In den frühen Morgenstunden ist auf dem Klimagipfel in Katar ein neues Plenum einberufen worden. Den Ministern und Delegierten liegt ein neues Kompromisspapier vor, das zuvor im sogenannten "Beichtstuhl-Verfahren" ausgearbeitet worden war. Die Länder hatten den "Beichtvätern" jene Punkte vorgetragen, die von ihnen unter keinen Umständen akzeptiert werden können. Einer der Beichtväter war Bundesumweltminister Peter Altmaier (CDU), zum anderen war sein Amtskollege aus Singapur bestimmt worden.
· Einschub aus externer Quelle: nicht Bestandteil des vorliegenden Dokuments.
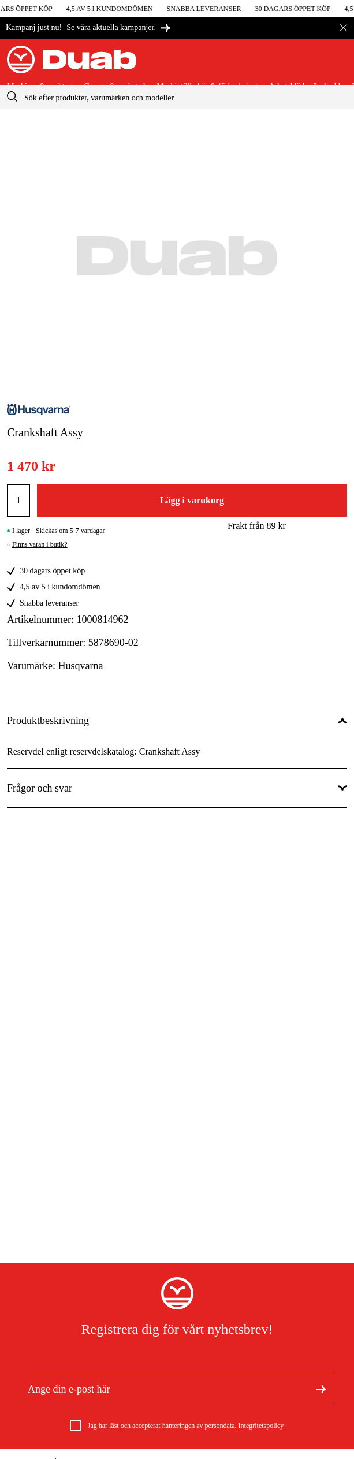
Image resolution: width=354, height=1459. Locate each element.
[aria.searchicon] (12, 97)
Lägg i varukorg (192, 500)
Die Verhandlungsgruppe zum Zukunftsvertrag am späten Freitag: Die Arbeit ist noch nicht erledigt. (Foto: Reimer)

"Jetzt ist es Zeit für den letzten Kraftakt!", rief der Konferenzpräsident, Katars Außenminister Abdullah bin Hamad Al-Attiyah, den Delegierten zur Eröffnung des Plenums zu. Al-Attiyah räumte ein, dass die Arbeit der Beichtväter nicht alle Länderinteressen berücksichtigen konnte, "aber immerhin doch so viel, dass wir jetzt ein Ergebnis schaffen". Ursprünglich hätte die Konferenz am Freitag Abend abgeschlossen sein sollen.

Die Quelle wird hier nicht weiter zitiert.